How well does it fill the bill? Of America’s full-size sedans, none has the potential to conjure the musclecar era like the Grand Marquis on which the Marauder’s based. That’s because it’s the only big rear-driver at its price. Coincidentally that’s also the reason it dominates the police-car market.
forumWith a stoked-up version of Ford’s mass-market V-8, it’s a
practical and inexpensive foundation for all sorts of mayhem. And when it comes
to reviving the true musclecar in four-door form, the Marauder’s virtually alone
in its ambition.
So does it win on virtue or single-mindedness?
How about both?
How Mercury gets from the stuffy Grand Marquis to the swinging Marauder is no unsolved mystery: it’s a simple formula, what with its massaged motor, better shocks and gallons of jet-black paint, the same path taken by garage jockeys and Big Three skunkworks alike for decades. (More colors are coming, we’re told.)
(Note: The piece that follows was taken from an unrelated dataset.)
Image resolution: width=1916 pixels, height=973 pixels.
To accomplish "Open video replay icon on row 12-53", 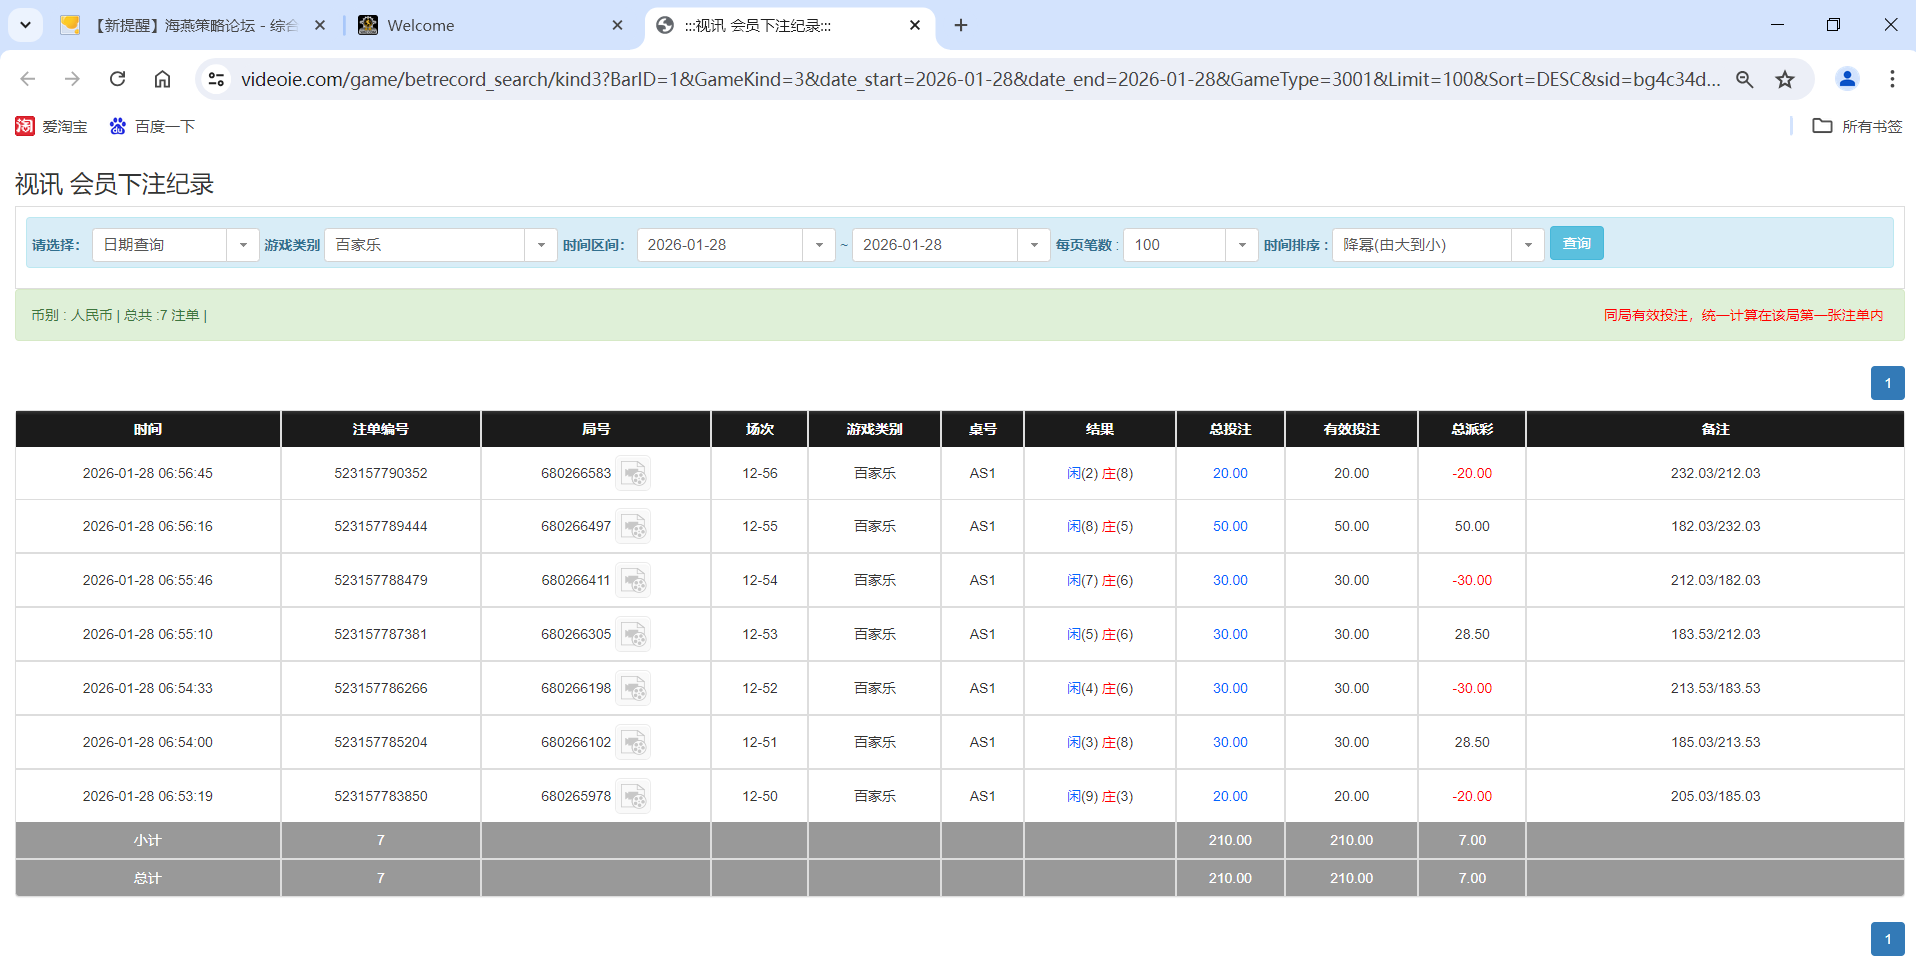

Underneath the Marauder looks like a history lesson in how cars used to be made: full frame, iron-block engine and a big V-8 with an automatic transmission. But though the platform might have been born in the late 1970s, it’s gradually edging its way to modernity. Over the years it’s been substantially reworked, and for 2003 use in the Marauder (and Grand Marquis/Crown Victoria) it gains hydroformed front frame rails and new crossmembers for a roughly 20-percent increase in body stiffness. Monotube shocks are fitted, and rack-and-pinion steering also makes the cut for the first time.